[Supplied data]

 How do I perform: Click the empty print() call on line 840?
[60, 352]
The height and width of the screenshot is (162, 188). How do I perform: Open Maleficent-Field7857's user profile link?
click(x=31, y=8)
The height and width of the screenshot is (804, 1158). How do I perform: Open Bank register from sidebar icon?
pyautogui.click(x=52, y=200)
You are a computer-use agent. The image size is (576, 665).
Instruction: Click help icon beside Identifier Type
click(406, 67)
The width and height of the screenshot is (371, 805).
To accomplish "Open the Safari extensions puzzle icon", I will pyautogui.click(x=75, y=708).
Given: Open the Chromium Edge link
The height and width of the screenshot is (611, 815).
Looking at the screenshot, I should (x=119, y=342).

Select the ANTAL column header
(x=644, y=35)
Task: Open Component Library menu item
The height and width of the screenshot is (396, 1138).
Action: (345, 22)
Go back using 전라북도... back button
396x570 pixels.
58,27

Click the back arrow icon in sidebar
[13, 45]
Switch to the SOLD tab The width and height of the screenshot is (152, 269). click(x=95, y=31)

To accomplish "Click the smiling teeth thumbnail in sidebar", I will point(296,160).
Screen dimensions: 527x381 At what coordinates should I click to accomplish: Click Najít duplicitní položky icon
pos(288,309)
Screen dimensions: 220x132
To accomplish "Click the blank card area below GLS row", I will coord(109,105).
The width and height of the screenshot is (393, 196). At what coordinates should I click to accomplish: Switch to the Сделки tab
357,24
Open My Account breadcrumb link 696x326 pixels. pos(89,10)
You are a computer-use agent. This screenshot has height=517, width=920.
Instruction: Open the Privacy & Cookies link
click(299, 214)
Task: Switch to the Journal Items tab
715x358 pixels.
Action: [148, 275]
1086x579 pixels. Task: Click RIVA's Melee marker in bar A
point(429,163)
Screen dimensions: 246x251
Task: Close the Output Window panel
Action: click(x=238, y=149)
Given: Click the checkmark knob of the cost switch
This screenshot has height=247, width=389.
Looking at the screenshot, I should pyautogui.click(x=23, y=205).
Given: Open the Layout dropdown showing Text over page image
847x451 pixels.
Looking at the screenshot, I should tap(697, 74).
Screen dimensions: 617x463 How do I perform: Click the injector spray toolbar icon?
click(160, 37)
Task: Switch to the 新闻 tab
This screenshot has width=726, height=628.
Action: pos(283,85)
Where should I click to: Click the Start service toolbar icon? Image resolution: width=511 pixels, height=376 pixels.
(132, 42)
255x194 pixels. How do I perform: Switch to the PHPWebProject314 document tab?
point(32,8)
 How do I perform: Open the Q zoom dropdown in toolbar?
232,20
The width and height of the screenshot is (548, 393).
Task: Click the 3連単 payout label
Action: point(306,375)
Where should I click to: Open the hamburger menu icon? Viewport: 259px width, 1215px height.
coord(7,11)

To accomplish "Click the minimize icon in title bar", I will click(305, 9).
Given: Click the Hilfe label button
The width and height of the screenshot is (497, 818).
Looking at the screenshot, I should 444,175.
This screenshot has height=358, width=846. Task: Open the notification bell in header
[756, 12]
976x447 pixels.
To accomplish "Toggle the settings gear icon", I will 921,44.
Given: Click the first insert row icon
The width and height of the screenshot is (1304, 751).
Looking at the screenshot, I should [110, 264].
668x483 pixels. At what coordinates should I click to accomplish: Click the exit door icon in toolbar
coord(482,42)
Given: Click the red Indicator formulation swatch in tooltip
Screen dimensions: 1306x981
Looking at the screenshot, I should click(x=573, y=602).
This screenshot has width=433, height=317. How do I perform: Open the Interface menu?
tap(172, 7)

[/Supplied data]

_Task objective:_ Above are the records; from them, give again exactly the lines from the one containing "The height and width of the screenshot is (162, 188)." through the one containing "Given: Open the Chromium Edge link", both included.

_Exercise response:_
The height and width of the screenshot is (162, 188). How do I perform: Open Maleficent-Field7857's user profile link?
click(x=31, y=8)
The height and width of the screenshot is (804, 1158). How do I perform: Open Bank register from sidebar icon?
pyautogui.click(x=52, y=200)
You are a computer-use agent. The image size is (576, 665).
Instruction: Click help icon beside Identifier Type
click(406, 67)
The width and height of the screenshot is (371, 805).
To accomplish "Open the Safari extensions puzzle icon", I will pyautogui.click(x=75, y=708).
Given: Open the Chromium Edge link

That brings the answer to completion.